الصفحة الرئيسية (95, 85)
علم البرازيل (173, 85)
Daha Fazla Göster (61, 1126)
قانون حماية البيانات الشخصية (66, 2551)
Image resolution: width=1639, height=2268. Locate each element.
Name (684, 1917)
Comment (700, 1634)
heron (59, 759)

══════

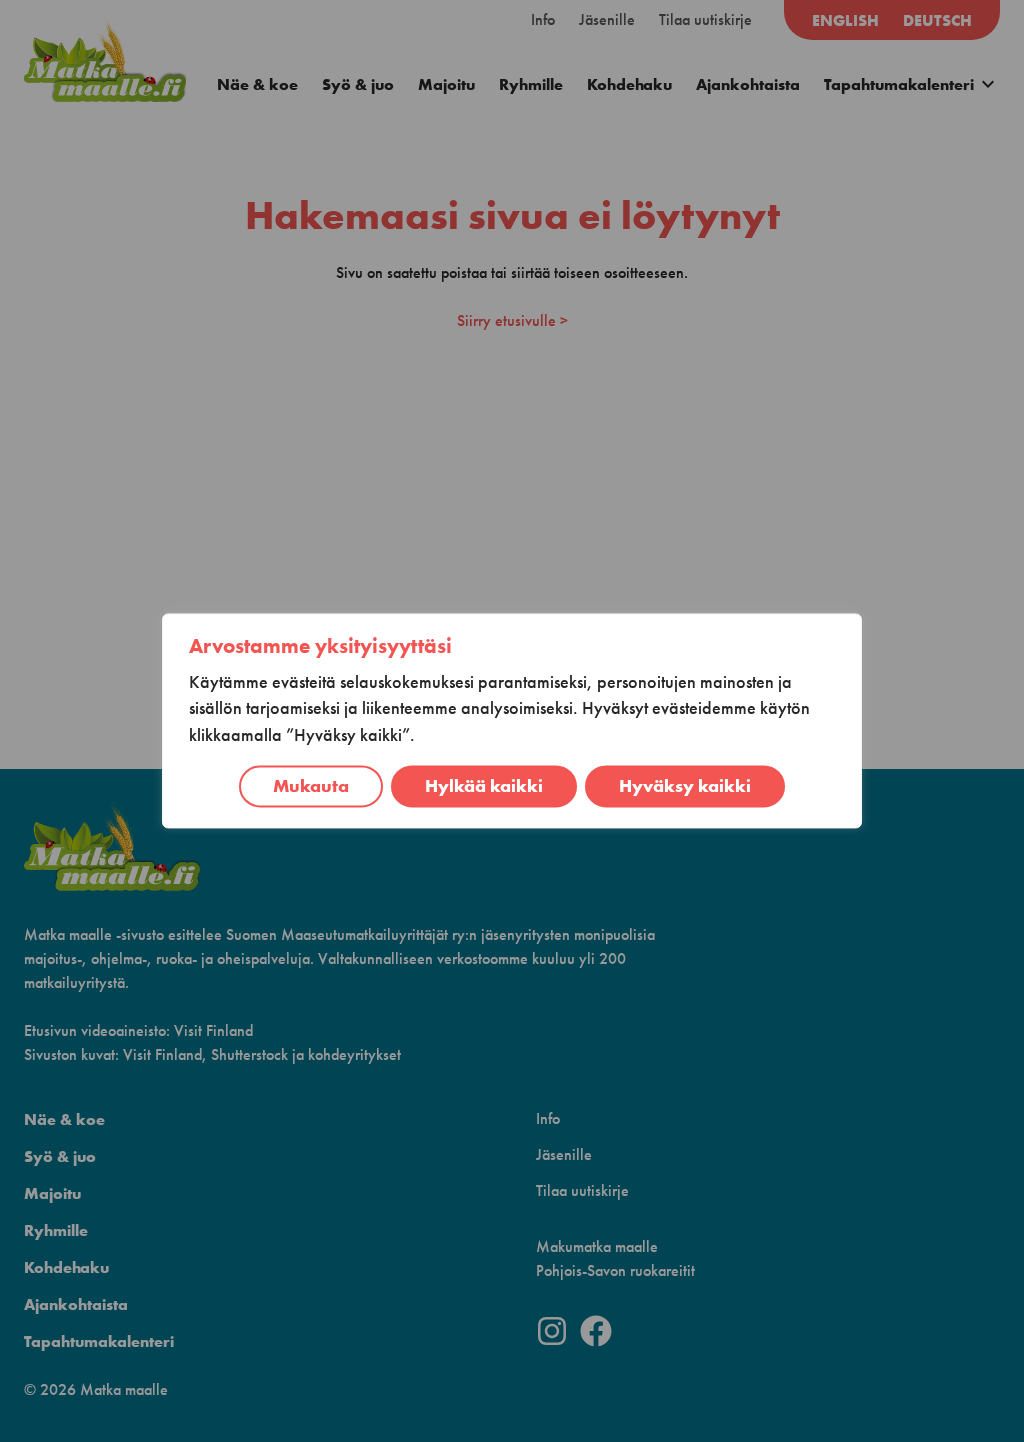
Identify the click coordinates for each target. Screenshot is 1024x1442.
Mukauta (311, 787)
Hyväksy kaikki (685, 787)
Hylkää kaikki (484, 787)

══════

WHAT IS REQUIRED.
In the entries above, find the line holding "قانون حماية البيانات الشخصية (66, 2551)" and the line holding "heron (59, 759)", then retype exactly those two lines and every line between them, and nothing else.

ANSWER SPACE.
قانون حماية البيانات الشخصية (66, 2551)
Image resolution: width=1639, height=2268. Locate each element.
Name (684, 1917)
Comment (700, 1634)
heron (59, 759)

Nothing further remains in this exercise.